RESPONSE:  In response to the Staff’s comment, GECC has updated the estimate in the Amended Registration Statement.

2.          Do the estimated offering expenses (other than sales load) of approximately $682,000 referenced in footnote 2 on the prospectus cover page include the $150,000 of fees and expenses of the dealer managers that GECC has agreed to pay? If the amounts are separate, please explain how the $150,000 is captured in the fees and expenses table.

RESPONSE: The $150,000 of fees and expenses of the dealer managers that GECC has agreed to pay is in addition to our estimated offering expenses (other than sales load) of approximately $682,332. In response to the Staff’s comment, GECC has revised the Fees and Expenses table in the Amended Registration Statement to include the $150,000.

U.S. Securities and Exchange Commission
Division of Investment Management
May 13, 2022
Page 2

Prospectus Summary. Recent Developments, Pages 8-9

3.          Under the subheading “Distributions” please include the disclosure made elsewhere in the registration statement that GECC was below the minimum asset coverage ratio of 150% as of March 31, 2022.

RESPONSE: In response to the Staff’s comment, GECC has added the disclosure in the Amended Registration Statement.

4.          Under the subheading “Incentive Fee Waiver” please disclose that the incentive fee waiver is not subject to recapture.

RESPONSE: In response to the Staff’s comment, GECC has added the disclosure in the Amended Registration Statement.

Financial Highlights, Page 10

5.          Please reconcile the information under Ratio/Supplemental Data in the Financial Highlights table with the same information included in GECC’s Form 10-Q for the quarter ended March 31, 2022.

RESPONSE: In response to the Staff’s comment, GECC has revised the disclosure in the Amended Registration Statement.

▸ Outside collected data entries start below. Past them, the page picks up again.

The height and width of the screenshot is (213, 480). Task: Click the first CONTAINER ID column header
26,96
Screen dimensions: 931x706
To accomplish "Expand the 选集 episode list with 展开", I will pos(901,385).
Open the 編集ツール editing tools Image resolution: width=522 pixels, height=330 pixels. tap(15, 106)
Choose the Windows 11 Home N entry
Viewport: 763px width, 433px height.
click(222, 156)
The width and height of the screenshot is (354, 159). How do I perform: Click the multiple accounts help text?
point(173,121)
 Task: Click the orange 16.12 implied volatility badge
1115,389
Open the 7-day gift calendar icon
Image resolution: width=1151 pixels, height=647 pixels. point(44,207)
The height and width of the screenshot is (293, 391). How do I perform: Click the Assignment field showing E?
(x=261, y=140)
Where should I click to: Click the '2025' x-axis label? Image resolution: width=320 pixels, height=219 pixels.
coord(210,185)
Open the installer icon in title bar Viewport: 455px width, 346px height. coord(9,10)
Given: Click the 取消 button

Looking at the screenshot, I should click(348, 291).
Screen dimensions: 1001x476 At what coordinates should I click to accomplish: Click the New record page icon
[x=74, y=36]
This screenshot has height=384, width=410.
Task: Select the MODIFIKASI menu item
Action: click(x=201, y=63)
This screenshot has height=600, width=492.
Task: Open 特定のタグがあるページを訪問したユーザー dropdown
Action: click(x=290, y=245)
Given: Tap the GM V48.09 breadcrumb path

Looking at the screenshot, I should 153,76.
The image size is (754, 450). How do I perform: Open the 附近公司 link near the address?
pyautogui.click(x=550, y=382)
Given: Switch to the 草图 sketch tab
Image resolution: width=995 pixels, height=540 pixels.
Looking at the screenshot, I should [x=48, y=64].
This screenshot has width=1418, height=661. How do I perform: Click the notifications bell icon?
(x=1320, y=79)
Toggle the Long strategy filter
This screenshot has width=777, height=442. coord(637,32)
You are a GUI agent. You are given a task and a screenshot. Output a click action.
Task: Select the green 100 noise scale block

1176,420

Fees and Expenses, Page 12

6.          We note that the incentive fee in the Fees and Expenses table is negative. Since the incentive fee is a forward-looking estimate, would it be more appropriate for the incentive fee to be $0 with an explanatory footnote?

RESPONSE: In response to the Staff’s comment, GECC has revised the disclosure of the incentive fee in the Fees and Expenses table in the Amended Registration Statement.

General

7.          Please confirm whether a filing under Financial Industry Regulatory Authority (“FINRA”) Rule 5110 is required in connection with the rights offering?

RESPONSE: The rights offering is exempt from filing under FINRA Rule 5110(h)(1)(A) as GECC has outstanding unsecured non-convertible debt with a term of issue of at least four years that is investment grade rated.

*  *  *  *  *

GECC believes that the information contained in this response letter, together with the Amended Registration Statement, is responsive to the oral comments received from the Staff on May 12, 2022.

U.S. Securities and Exchange Commission
Division of Investment Management
May 13, 2022
Page 3

Should you have any questions, please contact Rory T. Hood at Jones Day at (212) 326-3814 or by email: rhood@jonesday.com.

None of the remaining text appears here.